Monday, November 09, 2009

(Above: Althea defends her design)

The show has been known, however, to occasionally choose the quietly sweet. Take, for example, Chloe Dao from Season 2, and Leanne Marshall from Season 5.

Runway has always let “characters” stay on for longer than they should (Santino, anyone?) And some “characters” have actually won, starting with Season 1’s flashy Jay McCarroll, who, it’s been said, has his own show in the works. Swishy Christian Siriano, winner for Season 4, was full of “fierce” bon mots.

Which leaves only a single previous season where the show’s nastiest contestant has won – Season 3’s Sebelia – and anyone who followed that season may share his fellow finalists concerns that he didn’t actually sew as much of the runway show work as is required. (For the record, we were very impressed with pregnant-with-her-sixth-child during the entire season architect Laura Bennett, who had only her sewing-since-childhood to reference her collection.)

This season will prove interesting, if only for the fact that it is the first time that all finalists contributing to Bryant Park are women.

Speaking of women, when the series moved to Lifetime, they added 30-minutes of “bonus” programming in the form of “Models of the Runway,” in which the designers models competed against each other for a similar prize – Bryant Park and money (although models “only” take home $25,000).

The “new” addition seems very much a creation of Klum’s, who probably thinks models are a lot more interesting than most people (for obvious reasons). While a couple of the model contestants were dynamic and likable -- Koji and Katie -- the majority of them really do fare better when they're doing what they do best, walking the runway and not talking.

“Models” really stretches and stages scenes. These include segments like ridiculous burlesque lessons and “bonus” skin-care sessions. The former was an excuse to throw in a little sex (these beautiful girls are surprisingly un-sexy, especially since they are conversing, which eradicates any mystery to their stoically elegant runway personas. We so hate to say it, but they’re just more appealing silent).

The latter session was wholly absurd, as a “doctor” was brought in to tell them how great the Loreal Skin Genesis is for their “age group.” Advertorial anyone?

This isn’t an original notion, as many others have mentioned it, but how many times does Tim Gunn (our absolute favorite) have to remind designers to send their models to the “Garnier” make-up room and to “choose generously” from the Macy’s wall? This is beyond product placement, and you know what? We get it. We get that on “America’s Next Top Model” the finalists do a “Cover Girl” commercial, for the opportunity to do a “real” one.

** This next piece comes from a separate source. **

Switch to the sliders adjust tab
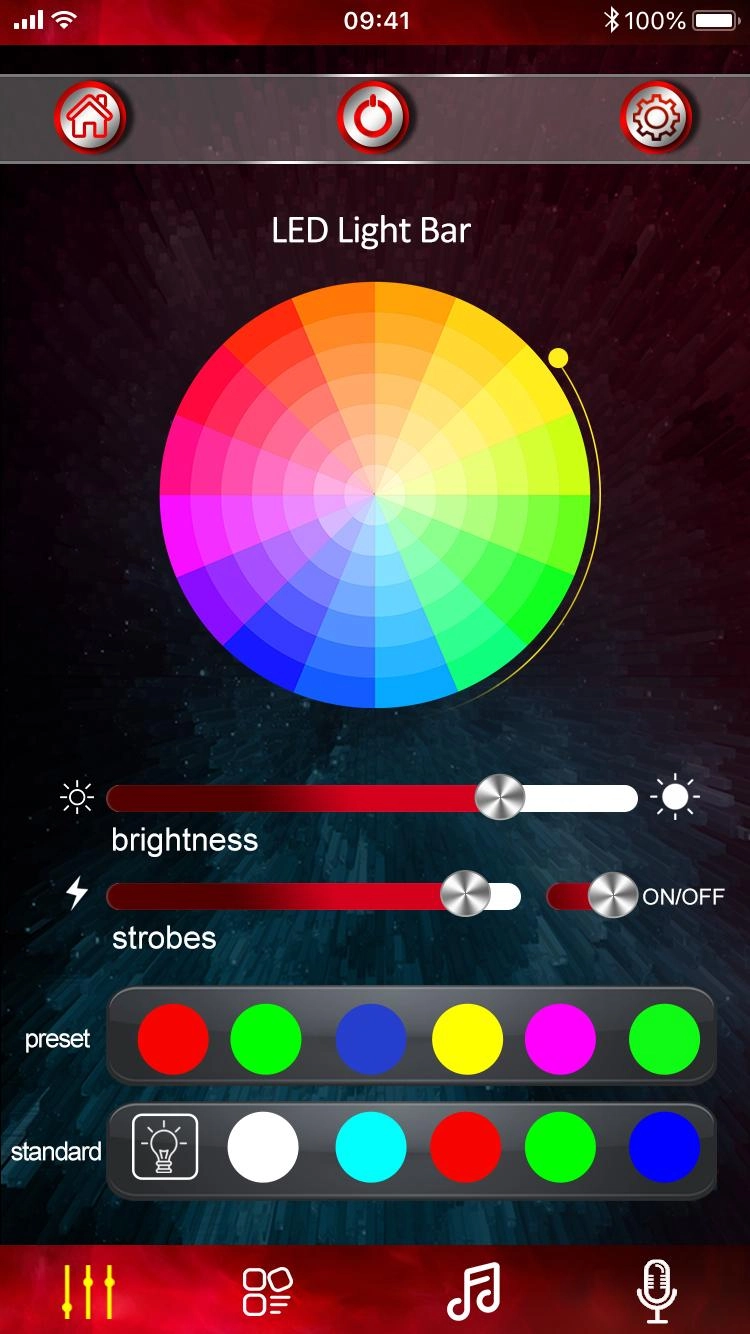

Others may complain, but despite its obvious issues, we still love “Project Runway” and look forward to it each week. They’ve already cast Season 7 and are glad that they’re not going to wait as long to air the next season (we hope).

But for now, we’ll cross our fingers for Carol Hannah, and enjoy the cute visits Tim Gunn makes to each of the finalists’ homes, meeting their families, commenting on what they’ve made so far, making us wish he would come to our house, etc.

Project Runway airs Thursdays on LifetimeTV at 10 p.m.